*Source passage*:
----------------
- Born: Jamila Razzaq Begum 1937 (age 87–88) Bombay, Maharashtra, British India
- Occupation: Actress
- Years active: 1955–1963
- Spouse: Waqar Hasan ​ ​(m. 1963; died 2020)​
- Children: 3
- Parent(s): Sultana (mother) Seth Razzaq (father)
- Relatives: Fatma Begum (grandmother) Sidi Ibrahim Muhammad Yakut Khan III (grandfather) Zubeida (aunt) Rhea Pillai (cousin) Pervez Sajjad (brother-in-law)

= Jamila Razzaq =

Pakistani actress (born 1937)

Jamila Razzaq (born 1937) is a Pakistani actress. She is one of the most popular actresses of her time and was one of the most successful actress of 1950s and 1960s. She acted in Urdu films in Pakistani cinema and is known for her roles in the films Naya Dour (1958), Faisala (1959), Aur Bhi Gham Hayn (1960), Gul Bakavli (1961), Inqilab (1962) and Ishq Par Zor Nahin (1963).

== Early life ==
Razzaq was born in 1937 in Bombay at Maharashtra, British India. Her grandmother Fatma Begum was India's first female film director and her grandfather Nawab Sidi Ibrahim Muhammad Yakut Khan III was the ruler of the princely state of Sachin. Her aunts Zubeida and Shahzadi were popular leading actresses during the silent films era, and the former was the leading lady in India's first talkie film Alam Ara (1931).

Razzaq's mother Sultana was a popular actress and one of the earliest film actresses from India, and acted both in silent films and later in the talkies. Sultana moved to Pakistan after Partition in 1947 while her family stayed in India. She remained little active in the Pakistani cinema and produced only one film, Ham Ek Hayn (1961), and later married Seth Razzaq, owner of Adamjee Group of Companies from Karachi.
----------------
*Provided material*:

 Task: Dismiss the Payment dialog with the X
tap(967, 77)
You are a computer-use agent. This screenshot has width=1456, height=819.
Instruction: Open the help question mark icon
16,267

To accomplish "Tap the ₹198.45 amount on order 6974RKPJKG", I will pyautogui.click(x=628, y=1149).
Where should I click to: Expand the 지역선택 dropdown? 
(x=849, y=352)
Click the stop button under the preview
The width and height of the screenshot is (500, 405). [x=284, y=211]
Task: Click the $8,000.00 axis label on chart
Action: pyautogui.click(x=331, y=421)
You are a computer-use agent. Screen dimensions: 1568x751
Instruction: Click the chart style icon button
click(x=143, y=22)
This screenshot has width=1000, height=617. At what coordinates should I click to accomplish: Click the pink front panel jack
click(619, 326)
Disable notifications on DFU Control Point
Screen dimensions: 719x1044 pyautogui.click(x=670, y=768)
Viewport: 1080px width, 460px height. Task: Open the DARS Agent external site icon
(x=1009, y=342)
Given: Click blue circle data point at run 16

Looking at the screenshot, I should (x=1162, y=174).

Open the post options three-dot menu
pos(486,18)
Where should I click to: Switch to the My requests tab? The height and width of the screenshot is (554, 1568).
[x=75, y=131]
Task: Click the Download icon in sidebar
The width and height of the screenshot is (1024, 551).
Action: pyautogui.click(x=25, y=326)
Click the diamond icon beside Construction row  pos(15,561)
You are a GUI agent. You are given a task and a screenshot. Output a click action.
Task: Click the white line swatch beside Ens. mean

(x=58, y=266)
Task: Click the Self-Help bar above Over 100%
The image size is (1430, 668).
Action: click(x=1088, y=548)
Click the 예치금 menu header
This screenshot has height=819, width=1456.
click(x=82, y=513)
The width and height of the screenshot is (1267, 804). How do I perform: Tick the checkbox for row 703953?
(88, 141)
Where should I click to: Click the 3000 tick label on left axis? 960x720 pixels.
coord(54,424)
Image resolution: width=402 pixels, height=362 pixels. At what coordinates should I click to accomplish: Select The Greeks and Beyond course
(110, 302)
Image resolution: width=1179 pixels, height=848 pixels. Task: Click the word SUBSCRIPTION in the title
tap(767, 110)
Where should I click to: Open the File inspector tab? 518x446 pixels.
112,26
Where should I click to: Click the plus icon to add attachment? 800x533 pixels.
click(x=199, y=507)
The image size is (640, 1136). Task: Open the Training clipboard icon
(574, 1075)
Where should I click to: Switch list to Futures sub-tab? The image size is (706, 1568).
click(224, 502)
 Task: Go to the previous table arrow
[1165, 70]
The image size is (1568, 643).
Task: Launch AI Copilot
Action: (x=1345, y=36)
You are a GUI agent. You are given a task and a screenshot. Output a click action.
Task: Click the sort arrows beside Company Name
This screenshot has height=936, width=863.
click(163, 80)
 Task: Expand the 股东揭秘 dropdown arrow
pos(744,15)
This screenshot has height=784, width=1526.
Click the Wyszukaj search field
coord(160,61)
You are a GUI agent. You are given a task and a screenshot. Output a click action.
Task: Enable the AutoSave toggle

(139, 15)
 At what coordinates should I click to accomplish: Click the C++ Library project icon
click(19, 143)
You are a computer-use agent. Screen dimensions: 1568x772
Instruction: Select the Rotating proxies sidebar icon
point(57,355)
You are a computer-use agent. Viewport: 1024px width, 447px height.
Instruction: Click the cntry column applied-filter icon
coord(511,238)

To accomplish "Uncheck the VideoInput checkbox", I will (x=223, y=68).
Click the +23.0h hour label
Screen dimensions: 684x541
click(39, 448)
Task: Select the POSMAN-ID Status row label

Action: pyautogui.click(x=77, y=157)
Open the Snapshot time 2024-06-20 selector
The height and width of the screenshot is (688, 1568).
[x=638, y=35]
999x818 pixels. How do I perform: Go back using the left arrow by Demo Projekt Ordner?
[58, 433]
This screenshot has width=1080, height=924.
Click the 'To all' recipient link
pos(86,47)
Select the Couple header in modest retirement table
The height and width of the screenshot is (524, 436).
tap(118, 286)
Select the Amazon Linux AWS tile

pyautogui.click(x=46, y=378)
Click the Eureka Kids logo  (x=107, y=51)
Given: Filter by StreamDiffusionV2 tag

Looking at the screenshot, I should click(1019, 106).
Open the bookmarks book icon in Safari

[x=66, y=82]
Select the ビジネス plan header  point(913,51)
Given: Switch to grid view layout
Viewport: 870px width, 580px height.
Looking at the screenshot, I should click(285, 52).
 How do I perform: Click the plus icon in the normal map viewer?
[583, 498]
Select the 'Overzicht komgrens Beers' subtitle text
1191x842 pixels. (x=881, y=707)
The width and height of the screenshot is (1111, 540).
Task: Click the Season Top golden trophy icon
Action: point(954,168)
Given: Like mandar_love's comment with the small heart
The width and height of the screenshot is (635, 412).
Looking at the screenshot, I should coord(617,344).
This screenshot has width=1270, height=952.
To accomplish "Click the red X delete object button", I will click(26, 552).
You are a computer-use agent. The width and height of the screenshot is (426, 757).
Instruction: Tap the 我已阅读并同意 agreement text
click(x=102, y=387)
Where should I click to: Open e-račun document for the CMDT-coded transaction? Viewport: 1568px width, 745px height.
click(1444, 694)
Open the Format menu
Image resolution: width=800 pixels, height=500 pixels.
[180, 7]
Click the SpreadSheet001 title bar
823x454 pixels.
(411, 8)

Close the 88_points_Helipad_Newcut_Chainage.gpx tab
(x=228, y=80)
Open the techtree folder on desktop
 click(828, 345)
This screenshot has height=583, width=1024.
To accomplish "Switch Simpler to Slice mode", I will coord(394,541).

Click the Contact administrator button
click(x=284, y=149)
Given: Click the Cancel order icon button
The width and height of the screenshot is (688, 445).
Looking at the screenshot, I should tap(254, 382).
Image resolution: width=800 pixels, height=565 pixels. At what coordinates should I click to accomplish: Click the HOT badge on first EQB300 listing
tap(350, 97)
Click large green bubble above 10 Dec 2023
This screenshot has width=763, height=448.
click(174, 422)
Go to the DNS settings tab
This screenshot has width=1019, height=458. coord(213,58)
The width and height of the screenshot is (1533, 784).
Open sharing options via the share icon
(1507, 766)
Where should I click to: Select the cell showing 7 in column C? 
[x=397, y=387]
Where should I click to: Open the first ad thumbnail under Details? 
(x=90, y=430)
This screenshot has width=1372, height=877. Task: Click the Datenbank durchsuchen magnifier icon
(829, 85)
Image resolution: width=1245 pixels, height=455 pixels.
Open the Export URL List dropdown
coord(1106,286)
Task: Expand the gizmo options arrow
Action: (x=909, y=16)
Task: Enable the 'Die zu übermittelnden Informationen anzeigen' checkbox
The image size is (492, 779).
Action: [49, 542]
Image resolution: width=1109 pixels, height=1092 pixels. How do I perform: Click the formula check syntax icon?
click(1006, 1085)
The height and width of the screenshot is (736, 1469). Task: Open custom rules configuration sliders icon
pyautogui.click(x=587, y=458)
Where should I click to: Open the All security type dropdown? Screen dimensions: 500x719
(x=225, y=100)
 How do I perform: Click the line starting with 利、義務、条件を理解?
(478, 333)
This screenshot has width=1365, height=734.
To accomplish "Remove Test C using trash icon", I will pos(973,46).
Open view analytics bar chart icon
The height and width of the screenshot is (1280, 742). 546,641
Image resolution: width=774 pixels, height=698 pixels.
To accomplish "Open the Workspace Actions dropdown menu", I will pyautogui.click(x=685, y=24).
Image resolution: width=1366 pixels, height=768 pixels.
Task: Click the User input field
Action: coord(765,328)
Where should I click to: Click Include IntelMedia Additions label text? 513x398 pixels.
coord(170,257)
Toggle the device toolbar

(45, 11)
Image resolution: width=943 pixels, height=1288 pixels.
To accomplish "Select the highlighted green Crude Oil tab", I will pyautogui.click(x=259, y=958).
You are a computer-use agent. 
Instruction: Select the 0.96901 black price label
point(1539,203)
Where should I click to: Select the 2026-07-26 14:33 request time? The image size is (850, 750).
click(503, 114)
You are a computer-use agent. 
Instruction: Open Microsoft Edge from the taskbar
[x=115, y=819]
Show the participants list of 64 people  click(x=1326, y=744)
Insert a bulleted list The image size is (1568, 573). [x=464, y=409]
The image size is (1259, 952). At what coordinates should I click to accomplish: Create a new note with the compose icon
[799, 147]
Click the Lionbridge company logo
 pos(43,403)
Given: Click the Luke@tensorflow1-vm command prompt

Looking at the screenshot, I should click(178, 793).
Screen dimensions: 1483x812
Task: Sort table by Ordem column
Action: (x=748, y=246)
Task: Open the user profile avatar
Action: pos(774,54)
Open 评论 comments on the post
----------------
*Problem to solve*: Please rewrite the part of the Jamila Razzaq profile that opens with the words "- Born: Jamila" and closes with "Pervez Sajjad (brother-in-law)", swapping "Bombay" for "Mumbai" throughout.

*Expected answer*:
- Born: Jamila Razzaq Begum 1937 (age 87–88) Mumbai, Maharashtra, British India
- Occupation: Actress
- Years active: 1955–1963
- Spouse: Waqar Hasan ​ ​(m. 1963; died 2020)​
- Children: 3
- Parent(s): Sultana (mother) Seth Razzaq (father)
- Relatives: Fatma Begum (grandmother) Sidi Ibrahim Muhammad Yakut Khan III (grandfather) Zubeida (aunt) Rhea Pillai (cousin) Pervez Sajjad (brother-in-law)